— Что ж, — прошипел он, — если вы не желаете слушать Светлого, пусть вас вразумляет Темный!
Йер с оттяжкой хлестнул по лаве. Это наконец вывело Брента из ступора. Жрец ответно взмахнул плетью, отметая огненный град, и попятился, переходя на бег.
Заговорить с Архайном он и так бы не смог.
***
— Не стреляйте. — Йер пригладил волосы, пропустил челку сквозь растопыренные пальцы, как умывающийся возле очага кот. — Тваребожца этим не взять.
— Но уйдет ведь, господин! — с профессиональной обидой возразил старшой. — К Твари своей помчится…
— Пускай. — Приближенный повернулся спиной к разлому, и Хруск увидел, что Архайн самодовольно улыбается. — На это я и рассчитываю. Зато когда он ко мне вернется, мы будем точно знать, где она и что из себя представляет.
***
«Тваребожцы» далеко убегать не стали, спрятались в кустах и часок пошпионили за врагами. Ничего интересного не увидели: йер и обережники с удобством устроились посреди пляжа, выставили караул и завалились спать. За что были завистливо обруганы с пожеланием не проснуться.
Подошло время очередного Взывания. Брент уже смирился, что главный ритуал ордена превратился из великого таинства в публичное зрелище, и гнать рассевшихся кружочком друзей не стал. Мешать они ему не мешали, даже слегка добавляли решимости.

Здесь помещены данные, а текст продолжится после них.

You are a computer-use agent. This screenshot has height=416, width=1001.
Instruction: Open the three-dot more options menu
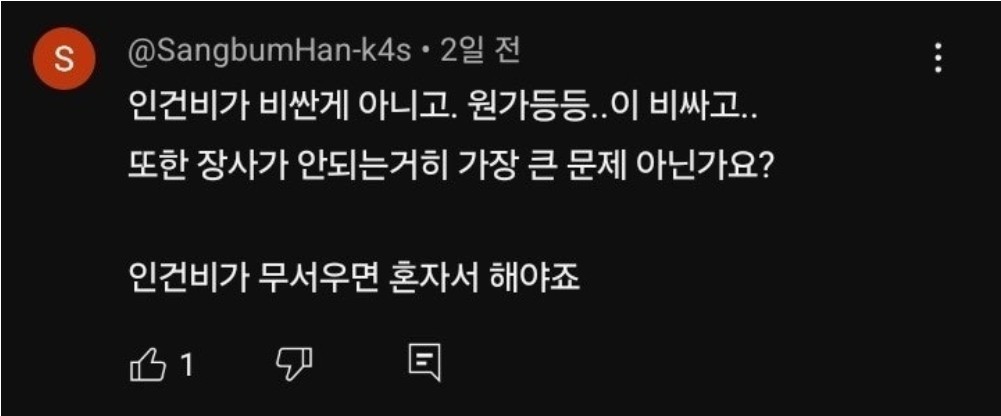938,59
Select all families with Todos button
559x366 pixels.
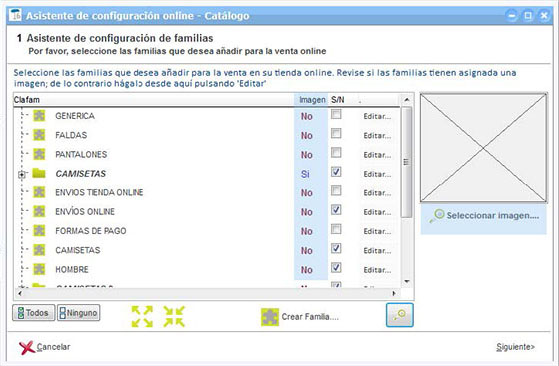34,313
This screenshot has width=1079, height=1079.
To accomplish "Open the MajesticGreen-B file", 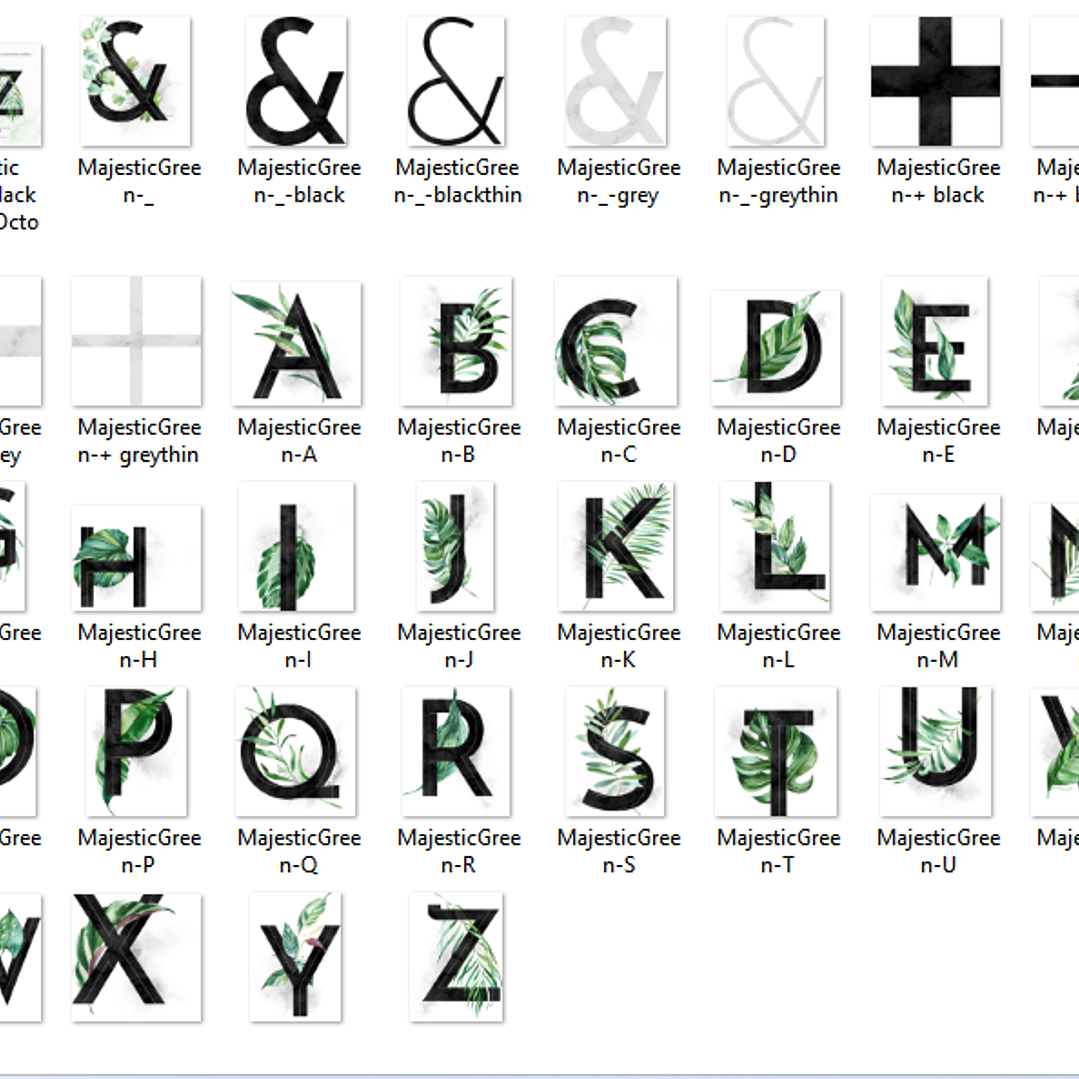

Пробудить семя удалось не сразу, но это была вина исключительно земли, иссушенной пришлыми тварями. Бледный росток вытянулся на несколько пальцев, застыл, словно принюхиваясь… и медленно, неуверенно изогнулся, указывая в просвет между Брентом и ЭрТаром.
На оставшуюся позади Границу.
Что есть случайное везение против гениального полководца, безупречной стратегии, солидного опыта, многократного перевеса в силе, подготовке, вооружении и деньгах?
Положите на одну чашу весов семь пушинок, а на вторую — железный лом, и узнаете!
Пановад, оритский философ 3-го века до В. Д.
Минувшая весна казалась блеклой тенью этого летнего вечера. Уже потемневшие кроны снова забрызгало нежной зеленью, заштопавшей прорехи в листве. Ожили даже сухие с виду ветви, а поваленные стволы скрылись в траве и вьюнках. Меж деревьев распустились мелкие белые цветочки, которые Радда старательно переступала. На ее глазах происходило чудо, тем более поразительное, что снизошло на мир само по себе, а не повинуясь воле равнодушного йера. Оно было настоящим, живым… действительно божественным.
А еще в воздухе кружились бабочки. И белые капустоеды, и желтые леснички, похожие на осиновые листья, и вообще незнакомые — яркие, пестрые, суматошные. Одна упрямо увивалась возле ЭрТара, видимо, приняв его черно-белую макушку за диковинный цветок. Увы, горец не отвечал ей взаимностью: он слушал выразительный монолог Джая, посвященный Бренту, жрецам, Привратнице и Темному Иггру, который, по словам парня, ожидал вышеупомянутых с жадным нетерпением.